Unconditional Basic Income is a Pigovian Subsidy for Unpaid Work
There's something about unpaid work that I've never actually seen discussed, and that's the cost of the work that's paid...
Take for example the amount of unpaid care work in the US that's estimated as being around $700 billion per year (and mostly done by women). That's an invisible work force comprised of 1/3 of Americans putting in over a billion hours of free work per week. What if they all went on strike and refused to work for free anymore? Perhaps because they're tired of being seen as lazy simply because the work they do isn't remunerated. Well, that work still needs to be done, right? That means the demand for paid caregivers rises considerably. Now, some of the unpaid caregivers would become paid caregivers, but they wouldn't all do that. So the price everyone pays for care work would go up due to demand exceeding supply. Additionally, government spending on care work would go up, and therefore taxes would also need to go up.
Now the interesting thing to realize here is that everyone right now is enjoying low prices and low taxes thanks to all those people choosing to do entirely necessary work for free. Everyone's taxes are lower because of unpaid work. Everyone's prices are lower because of unpaid work. Everyone keeps a larger percentage of the money they get for doing paid work, because of the free work unpaid workers are doing.
Now consider unconditional basic income. It will go to all unpaid workers (and paid workers), and it will be paid by those being paid large enough incomes that their own basic incomes don't cover the increase in their taxes required to pay for the basic income. Remember though, unpaid work is currently lowering prices and tax burdens. So a higher tax burden is simply eliminating the artificially low tax burden, and subsidized costs.
If right now, because of unpaid work you are benefiting from invisibly, you're paying say $700 per month on care work, and it would be $1,400 per month if all unpaid workers stopped working, then you owe $700 per month to those workers. If your taxes are 30% of your income but they would be 40% if all unpaid care workers stopped working, then you owe 10% of what you earn to those workers.
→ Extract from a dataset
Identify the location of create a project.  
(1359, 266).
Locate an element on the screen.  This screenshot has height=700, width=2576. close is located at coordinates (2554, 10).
Basically, just like how carbon tax is a Pigovian tax meant to correct for the unpriced negative externalities of greenhouse gas emissions, the tax increase required to fund a full basic income can be seen as Pigovian in nature too. It would be a market correcting tax where what's currently not being calculated in markets are the positive externalities of unpaid work. UBI is thus a Pigovian subsidy.
Everyone right now is benefiting from unpaid work. There is a ton of unpaid work going on. With unconditional basic income there will be even more unpaid work as that option opens up to many more people than those to whom it's currently limited - those who can afford to do unpaid work. That UBI will require an increase in taxes is simply recognizing that right now because of all the unpaid work going on, we're all receiving positive externalities without paying for them.
Complaining about higher tax rates for UBI is akin to not paying any taxes at all for roads, but driving on them every day, and enjoying the prices of goods and services that are only as low as they are because of roads, and complaining about a tax being introduced to pay for them. Paying for public roads isn't stealing. NOT paying for public roads is stealing.
One final note if it isn't obvious for those like Joe Biden. Unpaid work is work. It also tends to be more meaningful than paid work, because why else would people be doing it for free? Work that you can only get someone to do in exchange for money tends to be far less meaningful than the work people do because they simply want to do it. That should be obvious, but it unfortunately isn't because we're all just so used to money helping define one's worth.
Money does not define work's value. Wealth does not define YOUR value. Money is what we use to get people to do work they wouldn't do otherwise. If we want a world full of far more meaning, we'll automate the work people don't want to do, pay people far more for the work people don't want to do and machines don't yet make sense to do, and we'll enable everyone to pursue unpaid work over paid work.
Unconditional basic income is the foundation of that new world.